▶ _Task details_
Apart from the pictures, every entry below should be repeated exactly.

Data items
—————

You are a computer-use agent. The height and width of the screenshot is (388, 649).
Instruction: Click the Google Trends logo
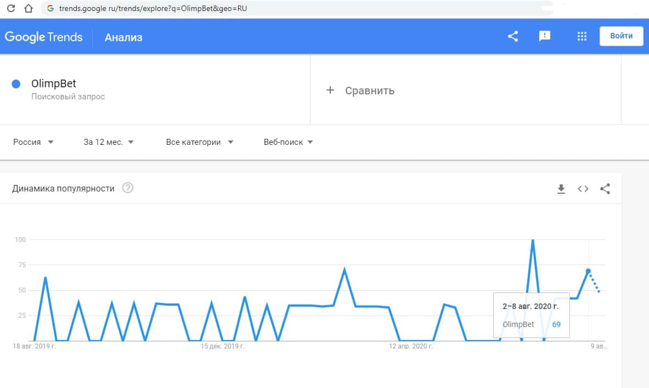coord(44,37)
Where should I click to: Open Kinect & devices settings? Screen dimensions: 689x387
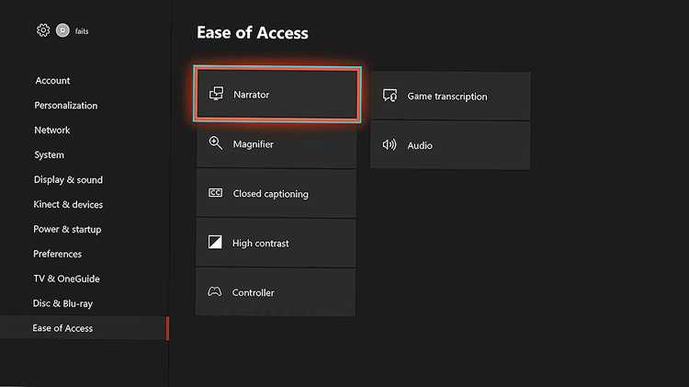(x=68, y=205)
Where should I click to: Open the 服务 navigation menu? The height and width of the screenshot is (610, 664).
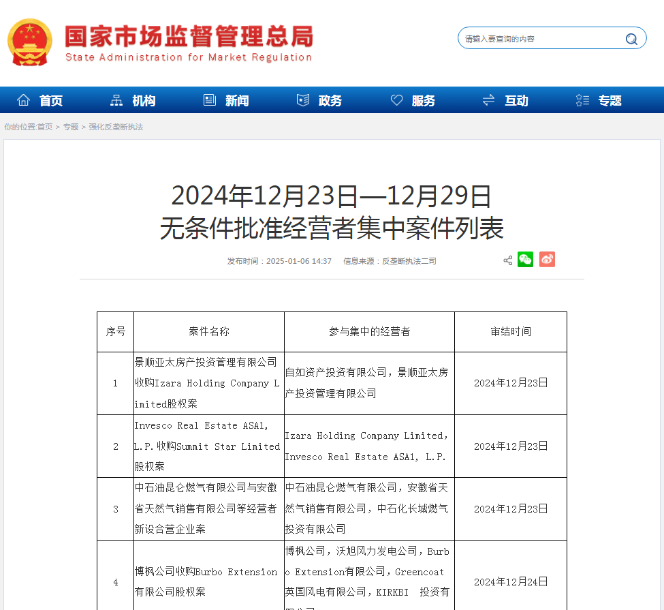(423, 101)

—————

▶ _Your solution_
You are a computer-use agent. The height and width of the screenshot is (388, 649).
Instruction: Click the Google Trends logo
coord(44,37)
Where should I click to: Open Kinect & devices settings? Screen dimensions: 689x387
(x=68, y=205)
Where should I click to: Open the 服务 navigation menu? The height and width of the screenshot is (610, 664).
(423, 101)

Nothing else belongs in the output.